Google and Google DeepMind researchers on Wednesday launched the DeepMind Institute to expand and structure discussion around artificial general intelligence (AGI). The institute's directors are DeepMind co-founder Shane Legg, Google executive James Manyika, and Google DeepMind chair Demis Hassabis; Legg will serve as the managing editor of the publication.
The stated aim of the institute is to surface differing perspectives among Google, Google DeepMind and the wider global research community on AGI. The announcement notes these views will not always align and may change as new data and information emerge in the fast-moving field.
Inaugural essays and key proposals
The institute’s initial collection comprises four essays addressing various topics: economic policy responses to potential AGI disruption, preserving human-readable model reasoning, principles for human flourishing, and a framework for evaluating frontier AI models.
In one essay, DeepMind safety researchers Rohin Shah and Anca Dragan argue that AI’s shrinking window of transparency—the ability to observe and verify a model’s step-by-step reasoning—is not inevitable. While newer architectures can make the most powerful models harder to monitor, the authors say developers and regulators should confront these safety trade-offs explicitly. Possible measures include limiting “opaque serial depth,” meaning restrictions on how much sequential computation a model can perform without producing a readable reasoning trace, or requiring developers to demonstrate that less transparent systems remain equally monitorable.
In another essay, Demis Hassabis proposes a U.S.-led frontier AI standards body to evaluate the most advanced AI models. Under his framework, developers would voluntarily submit models for review up to 30 days before release. If the evaluation system proves effective, passing its tests could later become a requirement for deploying frontier models in the United States.

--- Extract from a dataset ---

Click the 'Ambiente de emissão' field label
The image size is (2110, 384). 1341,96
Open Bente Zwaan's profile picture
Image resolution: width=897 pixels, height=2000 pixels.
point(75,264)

The proposed body would initially design assessments in consultation with AI companies, but would eventually implement independent, undisclosed evaluations—so-called “held-out” tests—to prevent labs from tailoring models to known evaluations. Hassabis says the framework could be tightened if the seriousness of the situation demands it, potentially including a coordinated slowdown among frontier AI developers.
Why it matters: a shift toward concrete oversight proposals
These essays arrive as the industry safety conversation shifts from broad expressions of concern toward specific proposals for disclosure, outside scrutiny and, if safeguards lag, coordinated slowdowns. This shift gained momentum this week after several industry leaders signaled support for elements of Anthropic CEO Dario Amodei’s call to “pace” frontier AI development.
By creating the DeepMind Institute and publishing practical policy and safety options, Google and Google DeepMind aim to provide a platform where differing views are visible and where policymakers and developers can consider tangible measures for evaluating and, if necessary, constraining the most advanced AI systems.